I'm not perfect by any stretch of the imagination but it is not my goal to paint him the bad guy either. I will say the source of our anguish is derived from A) my anxiety and B) his inability to empathize. He has a tough time with emotions-- in general, and I think that it is safe to say that even if I did not have anxiety we would have some problems communicating our feelings due to the fact that he seems almost entirely incapable of doing so.
Sometimes it's like talking at a brick wall. When I attempt to explain how I am feeling or even ask him to explain how he might be, he will literally stare at me and say nothing. His explanation is that it takes him longer to process and understand his emotions. OK, fair. Still it is frustrating.

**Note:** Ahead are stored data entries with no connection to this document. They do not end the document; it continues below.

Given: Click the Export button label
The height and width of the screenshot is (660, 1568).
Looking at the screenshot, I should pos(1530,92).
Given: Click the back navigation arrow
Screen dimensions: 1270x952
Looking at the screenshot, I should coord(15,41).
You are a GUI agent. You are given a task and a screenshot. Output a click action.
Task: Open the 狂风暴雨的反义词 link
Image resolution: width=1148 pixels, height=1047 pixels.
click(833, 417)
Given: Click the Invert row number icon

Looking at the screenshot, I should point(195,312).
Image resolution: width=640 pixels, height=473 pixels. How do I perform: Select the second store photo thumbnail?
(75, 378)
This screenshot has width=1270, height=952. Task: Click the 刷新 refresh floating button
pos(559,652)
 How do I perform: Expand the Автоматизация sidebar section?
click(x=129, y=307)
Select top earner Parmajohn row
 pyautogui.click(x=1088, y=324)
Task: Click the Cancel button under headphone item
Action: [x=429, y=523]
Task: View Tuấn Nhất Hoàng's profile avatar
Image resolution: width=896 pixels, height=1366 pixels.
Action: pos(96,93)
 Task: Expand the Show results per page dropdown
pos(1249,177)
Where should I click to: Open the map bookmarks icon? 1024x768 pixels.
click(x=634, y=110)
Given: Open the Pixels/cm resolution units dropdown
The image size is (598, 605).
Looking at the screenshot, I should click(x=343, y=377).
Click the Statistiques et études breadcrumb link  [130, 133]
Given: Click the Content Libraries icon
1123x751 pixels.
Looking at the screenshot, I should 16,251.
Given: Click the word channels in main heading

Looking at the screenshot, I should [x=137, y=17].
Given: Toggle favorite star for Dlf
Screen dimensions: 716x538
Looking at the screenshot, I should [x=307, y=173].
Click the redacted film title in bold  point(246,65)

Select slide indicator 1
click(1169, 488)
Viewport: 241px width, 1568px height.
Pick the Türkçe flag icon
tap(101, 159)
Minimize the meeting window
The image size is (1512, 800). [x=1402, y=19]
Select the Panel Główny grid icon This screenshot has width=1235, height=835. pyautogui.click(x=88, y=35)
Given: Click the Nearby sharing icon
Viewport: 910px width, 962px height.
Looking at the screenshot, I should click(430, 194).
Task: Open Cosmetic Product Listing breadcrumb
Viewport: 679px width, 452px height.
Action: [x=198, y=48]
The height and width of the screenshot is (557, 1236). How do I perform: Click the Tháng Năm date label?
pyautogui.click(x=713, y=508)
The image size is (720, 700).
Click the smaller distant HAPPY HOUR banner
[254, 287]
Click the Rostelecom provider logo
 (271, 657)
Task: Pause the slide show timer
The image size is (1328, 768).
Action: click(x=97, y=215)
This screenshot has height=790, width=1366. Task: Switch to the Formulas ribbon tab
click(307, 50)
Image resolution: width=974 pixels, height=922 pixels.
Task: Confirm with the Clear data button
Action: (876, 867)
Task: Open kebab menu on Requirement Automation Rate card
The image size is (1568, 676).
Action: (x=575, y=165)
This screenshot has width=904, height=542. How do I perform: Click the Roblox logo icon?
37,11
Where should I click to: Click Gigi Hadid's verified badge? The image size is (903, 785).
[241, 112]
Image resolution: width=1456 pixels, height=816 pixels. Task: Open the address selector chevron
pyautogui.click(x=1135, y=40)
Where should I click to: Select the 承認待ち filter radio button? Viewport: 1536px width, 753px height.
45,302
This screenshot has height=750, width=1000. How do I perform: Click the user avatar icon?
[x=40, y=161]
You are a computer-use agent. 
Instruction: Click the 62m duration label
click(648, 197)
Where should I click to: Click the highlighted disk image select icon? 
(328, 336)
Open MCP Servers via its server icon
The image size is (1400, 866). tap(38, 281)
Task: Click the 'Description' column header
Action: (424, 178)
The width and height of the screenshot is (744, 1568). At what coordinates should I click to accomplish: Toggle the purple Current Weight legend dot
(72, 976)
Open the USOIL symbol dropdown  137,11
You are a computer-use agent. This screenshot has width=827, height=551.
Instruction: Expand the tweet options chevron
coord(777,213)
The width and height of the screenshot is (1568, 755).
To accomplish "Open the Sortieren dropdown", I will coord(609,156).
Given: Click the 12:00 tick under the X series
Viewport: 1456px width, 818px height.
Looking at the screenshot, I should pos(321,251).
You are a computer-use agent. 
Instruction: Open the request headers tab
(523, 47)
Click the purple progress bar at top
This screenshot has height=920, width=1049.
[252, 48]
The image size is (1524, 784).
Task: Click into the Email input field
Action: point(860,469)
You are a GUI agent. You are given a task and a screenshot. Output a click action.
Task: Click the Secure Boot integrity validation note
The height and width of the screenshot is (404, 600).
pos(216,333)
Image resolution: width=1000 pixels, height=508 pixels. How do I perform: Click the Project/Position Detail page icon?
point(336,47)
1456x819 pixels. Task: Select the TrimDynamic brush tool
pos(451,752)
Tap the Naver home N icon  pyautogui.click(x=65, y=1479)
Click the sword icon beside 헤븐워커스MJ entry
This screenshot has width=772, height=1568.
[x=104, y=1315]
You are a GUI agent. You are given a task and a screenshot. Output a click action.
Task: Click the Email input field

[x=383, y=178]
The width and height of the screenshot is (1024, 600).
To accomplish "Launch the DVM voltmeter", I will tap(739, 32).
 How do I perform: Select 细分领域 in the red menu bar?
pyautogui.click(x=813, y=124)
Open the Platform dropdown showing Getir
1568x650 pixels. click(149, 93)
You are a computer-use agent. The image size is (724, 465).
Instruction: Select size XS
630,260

Flash forward to this thursday. After a shitty week, (one where he got drunk and threatened to break up with me if I wouldn't listen to his drunken ranting- I told him considering his state we really ought to wait to talk about whatever was bothering him-- because I didn't feel anything constructive or healthy could come from an escalating drunken fight) I was to fly out to san diego to visit my sister. I was really looking forward to this trip, to have some down time and to see my nephew and some friends. Long story short I managed to lose my drivers license and did not discover this until late the evening before my flight. I had a meltdown. I cried and frantically searched my apartment and then proceeded to retrace my steps and scour the city for it. No dice. He was witness to all of this. I told him at one point I wouldn't blame him if he wanted to leave seeing as I was not at my best. He interpreted that as rejection and that I wanted him to "Get away."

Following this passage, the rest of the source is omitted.